───── WORKING DATA
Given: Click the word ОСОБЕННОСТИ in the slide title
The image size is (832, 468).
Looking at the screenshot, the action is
──────────
───── WORKING DATA
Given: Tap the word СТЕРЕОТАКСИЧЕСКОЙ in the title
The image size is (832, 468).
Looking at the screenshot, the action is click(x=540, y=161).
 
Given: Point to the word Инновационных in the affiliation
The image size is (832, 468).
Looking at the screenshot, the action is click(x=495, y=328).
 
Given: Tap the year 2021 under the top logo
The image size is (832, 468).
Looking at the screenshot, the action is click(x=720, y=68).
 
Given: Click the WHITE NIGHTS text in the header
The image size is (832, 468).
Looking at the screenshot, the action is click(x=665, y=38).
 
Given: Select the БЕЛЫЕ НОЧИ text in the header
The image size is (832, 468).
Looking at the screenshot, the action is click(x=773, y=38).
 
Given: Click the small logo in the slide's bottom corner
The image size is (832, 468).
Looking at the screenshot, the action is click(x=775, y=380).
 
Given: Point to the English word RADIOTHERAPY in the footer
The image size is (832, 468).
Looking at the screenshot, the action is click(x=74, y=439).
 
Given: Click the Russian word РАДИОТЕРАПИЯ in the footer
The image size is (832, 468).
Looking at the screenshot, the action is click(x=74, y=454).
──────────
▶ _YOUR OBJECTIVE_
Replace "header" with "banner" in the records, beginning at the line that has "Given: Tap the word" and stopping after the line that has "Looking at the screenshot, the action is click(x=773, y=38).". Return only those lines, with nothing else changed.

▶ _RESPONSE TO THIS TASK_
Given: Tap the word СТЕРЕОТАКСИЧЕСКОЙ in the title
The image size is (832, 468).
Looking at the screenshot, the action is click(x=540, y=161).
 
Given: Point to the word Инновационных in the affiliation
The image size is (832, 468).
Looking at the screenshot, the action is click(x=495, y=328).
 
Given: Tap the year 2021 under the top logo
The image size is (832, 468).
Looking at the screenshot, the action is click(x=720, y=68).
 
Given: Click the WHITE NIGHTS text in the banner
The image size is (832, 468).
Looking at the screenshot, the action is click(x=665, y=38).
 
Given: Select the БЕЛЫЕ НОЧИ text in the banner
The image size is (832, 468).
Looking at the screenshot, the action is click(x=773, y=38).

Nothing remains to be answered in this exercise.